Objective: To determine prognostic factors predicting success of invasive mechanical ventilation in medical cancer patients admitted to ICU for a complication, in terms of extubation and ICU and hospital discharges.
Design: Retrospective study
Setting: Medical ICU of an European cancer hospital.
Subjects: A total of 168 consecutive cancer patients who were admitted to ICU for an acute medical complication requiring immediate mechanical ventilation or who later needed mechanical ventilation.
Measurements: Variables related to the demographic, cancer, scores and complication characteristics. Extubation rates, ICU and hospital mortalities and duration of survival were measured.

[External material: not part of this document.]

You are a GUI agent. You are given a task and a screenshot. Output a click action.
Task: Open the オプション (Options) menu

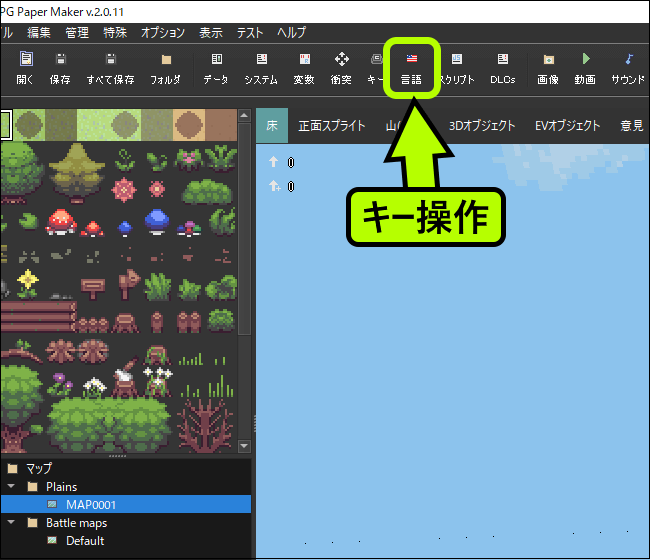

Results: Respectively, 26%, 22% and 17% of the patients were extubated, discharged from the ICU and discharged from hospital. For weaning from mechanical ventilation, a higher APACHE II score and leucopenia were poor prognostic factors in univariate analysis, but leucopenia remained the only significant one in multivariate analysis. For ICU mortality, no significant prognostic feature was identified. For hospital mortality, leucopenia was the only significant factor in univariate as well as in multivariate analyses.
Conclusion: Leucopenia appeared to be the only independent poor prognostic factor for both extubation and hospital discharge. None of the variables related to the cancer disease process was shown to be a predictor of success.